At the meeting point of robotics, architecture and materials science, the first French house built by 3D printing was inaugurated in Nantes on 21 March 2018. It was the second fix, such as door frames and windows, which caused the delay because of the bad weather over winter. The main achievement came in September 2017, from the giant robot designed by the University of Nantes, which took just 54 hours on site to apply three layers of material between expanding foam and concrete.
Next July, this 95m2 house, christened Yhnova, is to become social housing: a family will be selected to occupy this strange building, which has no corners and, inside, is chock full of innovations. Architect Charles Coiffier says that “the home automation system, managed by smartphone, is very sophisticated”. A technological gem for a good cause which, if it works, will be rolled out elsewhere.
After all, concrete 3D printing would offer three advantages: it brings a major time-saving while at the same time guaranteeing safety at work, it reduces environmental impact and, finally, it reduces costs and could thus be the solution to the housing crisis in developed countries.

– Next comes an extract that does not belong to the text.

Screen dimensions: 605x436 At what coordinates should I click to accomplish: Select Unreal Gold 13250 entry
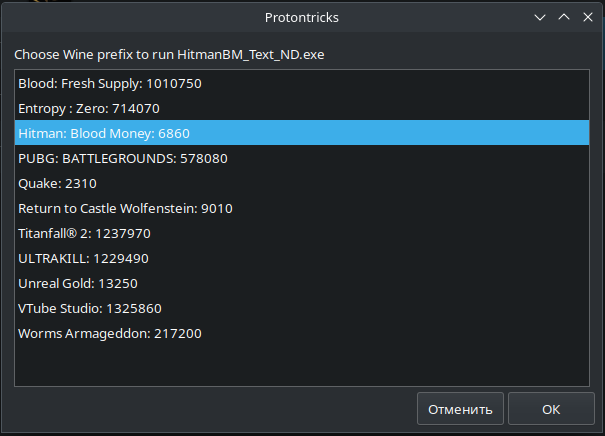pyautogui.click(x=71, y=283)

The Yhnova project and its technology, called Bâtiprint3D, requires less demanding handling which making work on site less strenuous and reducing risks, and this automation of work reduced the waiting time for a site such as this from 2 weeks to a mere 3 or 4 days. Classic construction methods require greater quantities of materials while 3D printing provides greater geometric control for designing optimised shapes. An essential point given that concrete is one of the most utilised resources on earth, after water.
The reduction in the costs and time of creating structures also and at the same time encourage the ability to offer safe homes accessible to everyone. This is what is happening with certain businesses which aim to build a more sustainable world thanks to 3D technology. The Texan startup Icon has developed a 3D printer which is able to build a house in 24 hours for a product cost of just 4,000 dollars. On 12 March 2018, the company revealed that it is joining forces with the NGO New Story which transforms the life of communities. Starting from the finding that a billion people do not have access to suitable housing, Icon and New Story intend to take action against the current housing problem.
Following a series of tests on materials, the startup will take its Vulcan printer to El Salvador to build 100 sustainable and affordable houses at an unprecedented rate. Not wishing to monopolise the market, it is outsourcing research and hopes that governments and other NGO’s will be ready to use similar systems to resolve the current worldwide housing shortage.
It is by drawing inspiration from collective intelligence and open innovation that we will be in a position to tackle the challenges of tomorrow.